--- PAGE EXCERPT ---
I began my studies at Il Cantiere Teatrale and expanded my practice into Lecoq-inspired movement training, Commedia dell'Arte and mask theatre, mimodynamics and movement analysis, clown and bouffon, and somatic practice through the Feldenkrais Method®.
Movement, Theatre & Creative Inquiry
I am an actor and movement pedagogue based in Rome, teaching internationally across Europe, Canada, and the United States.
My training has been shaped by diverse theatrical traditions and by master teachers such as Amy Russell, Norman Taylor, Philippe Gaulier, Lassaad Saidi, Carlo Boso, Antonio Fava, Miguel Ángel Gutiérrez, Mai Rojas, and José Piris Pereda.
Biography
Background and training.
I also draw from years of martial arts and basic acrobatics, which shape my sense of rhythm, coordination, and physical intention: essential tools for any performer who works primarily through movement.
Today, I teach physical theatre and mask workshops internationally, helping artists refine their awareness, broaden their creative range, and build a confident, expressive relationship between body and stage. My goal is to support performers as they discover what moves them -- literally and creatively -- and to guide them toward a grounded, imaginative, and personally meaningful physical practice.
Teaching Philosophy
Movement as Inquiry, Creation as Practice
I see the actor not as a container to fill, but as an artist with a physical intelligence already present in their body: an intelligence that can be sharpened, questioned, and expanded.
Attention & Awareness
Training begins with attention: shifts of weight, the influence of space, the quality of someone else's movement, or the impulses emerging under pressure. This kind of noticing turns performers into active decision-makers and fuels authentic creative choices. Awareness isn't decorative: it activates imagination.
Movement With Dramatic Purpose
In my approach, movement always carries intention. Direction, rhythm, tension, and flow become compositional tools, shaping emotional tone and narrative structure. Through analysis and exploration, actors learn that movement can think, argue, reveal, question, and transform.
Physical Imagination
Creativity grows when performers allow their bodies to explore alternative logics: unfamiliar dynamics, unusual rhythms, and non-habitual states. This work expands expressive possibilities, making space for new forms of character, atmosphere, and theatrical presence.
Mask Work
Masks require clarity, precision, and physical intention. Neutral masks, larval forms, expressive masks, and half masks shift attention away from facial expression and toward the body as the primary carrier of meaning. Mask work cultivates boldness, responsiveness, and new ways of understanding space and rhythm.
Feldenkrais Method®
As a certified Feldenkrais practitioner, I guide performers toward greater ease, coordination, and intentional movement. Somatic work helps reduce strain, refine choices, and support sustainable physical practice: essential for long-term training and performance.
--- DATASET EXCERPT ---
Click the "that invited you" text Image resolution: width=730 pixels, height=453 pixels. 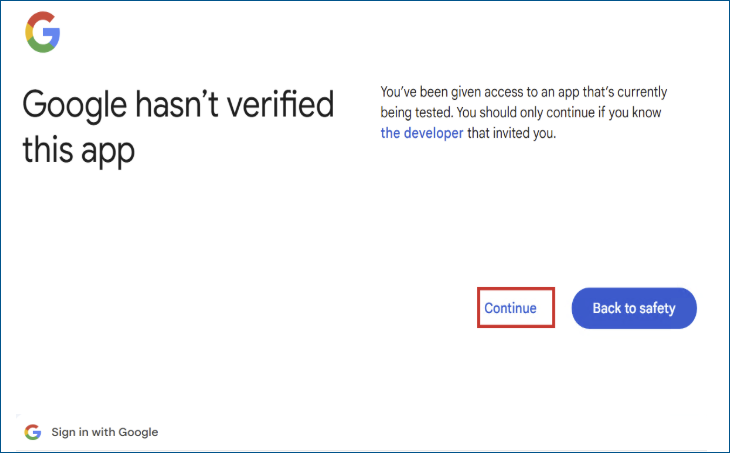(x=511, y=132)
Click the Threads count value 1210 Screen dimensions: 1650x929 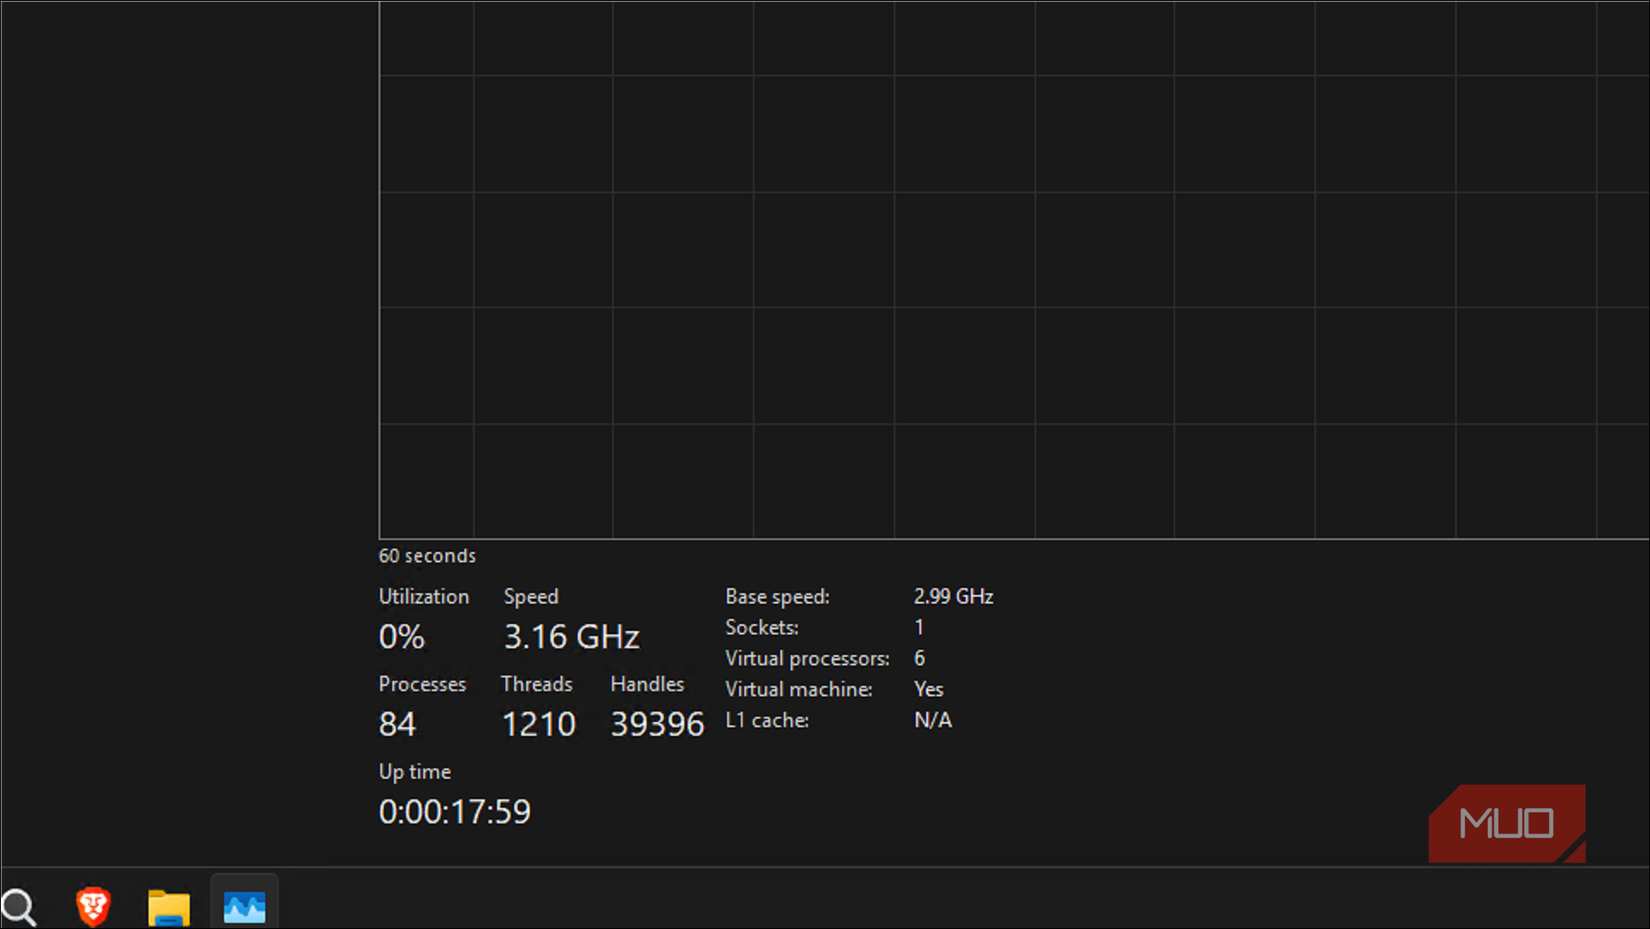(539, 724)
---
> [EXERCISE TASK A]:
Would you write out the biography from "Movement With Dramatic" to "and theatrical presence." word for word?
> [EXERCISE TASK B]:
Which kinds of masks does the biography list in its "Mask Work" section?

> [FINISHED ANSWER A]:
Movement With Dramatic Purpose
In my approach, movement always carries intention. Direction, rhythm, tension, and flow become compositional tools, shaping emotional tone and narrative structure. Through analysis and exploration, actors learn that movement can think, argue, reveal, question, and transform.
Physical Imagination
Creativity grows when performers allow their bodies to explore alternative logics: unfamiliar dynamics, unusual rhythms, and non-habitual states. This work expands expressive possibilities, making space for new forms of character, atmosphere, and theatrical presence.

> [FINISHED ANSWER B]:
- Neutral masks
- Larval forms
- Expressive masks
- Half masks